1.3.2. Another Kind of Character#

In some situations, the relationships between quantities allow us to make predictions. This text will explore how to make accurate predictions based on incomplete information and develop methods for combining multiple sources of uncertain information to make decisions.

As an example of visualizing information derived from multiple sources, let us first use the computer to get some information that would be tedious to acquire by hand. In the context of novels, the word “character” has a second meaning: a printed symbol such as a letter or number or punctuation symbol. Here, we ask the computer to count the number of characters and the number of periods in each chapter of both Huckleberry Finn and Little Women.

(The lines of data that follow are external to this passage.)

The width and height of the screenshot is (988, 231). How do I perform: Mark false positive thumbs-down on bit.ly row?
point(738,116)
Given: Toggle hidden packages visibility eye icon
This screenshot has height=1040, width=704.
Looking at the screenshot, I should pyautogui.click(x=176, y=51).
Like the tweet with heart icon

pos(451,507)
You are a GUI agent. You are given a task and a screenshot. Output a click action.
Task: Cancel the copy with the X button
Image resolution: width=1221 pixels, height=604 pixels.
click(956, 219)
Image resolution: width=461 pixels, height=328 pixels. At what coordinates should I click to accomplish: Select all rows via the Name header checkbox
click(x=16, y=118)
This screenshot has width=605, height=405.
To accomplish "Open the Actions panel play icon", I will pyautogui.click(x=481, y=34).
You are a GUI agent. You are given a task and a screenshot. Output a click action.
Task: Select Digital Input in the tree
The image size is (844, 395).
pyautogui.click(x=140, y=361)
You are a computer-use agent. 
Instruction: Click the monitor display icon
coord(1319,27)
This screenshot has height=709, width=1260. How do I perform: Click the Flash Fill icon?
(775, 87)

# In each chapter, count the number of all characters;
# call this the "length" of the chapter.
# Also count the number of periods.

chars_periods_huck_finn = Table().with_columns([
        'Huck Finn Chapter Length', [len(s) for s in huck_finn_chapters],
        'Number of Periods', np.char.count(huck_finn_chapters, '.')
    ])
chars_periods_little_women = Table().with_columns([
        'Little Women Chapter Length', [len(s) for s in little_women_chapters],
        'Number of Periods', np.char.count(little_women_chapters, '.')
    ])

Here are the data for Huckleberry Finn. Each row of the table corresponds to one chapter of the novel and displays the number of characters as well as the number of periods in the chapter. Not surprisingly, chapters with fewer characters also tend to have fewer periods, in general: the shorter the chapter, the fewer sentences there tend to be, and vice versa. The relation is not entirely predictable, however, as sentences are of varying lengths and can involve other punctuation such as question marks.

chars_periods_huck_finn
Huck Finn Chapter Length Number of Periods
7026 66
11982 117
8529 72
6799 84
8166 91
14550 125
13218 127
22208 249
8081 71
7036 70

... (33 rows omitted)

Here are the corresponding data for Little Women.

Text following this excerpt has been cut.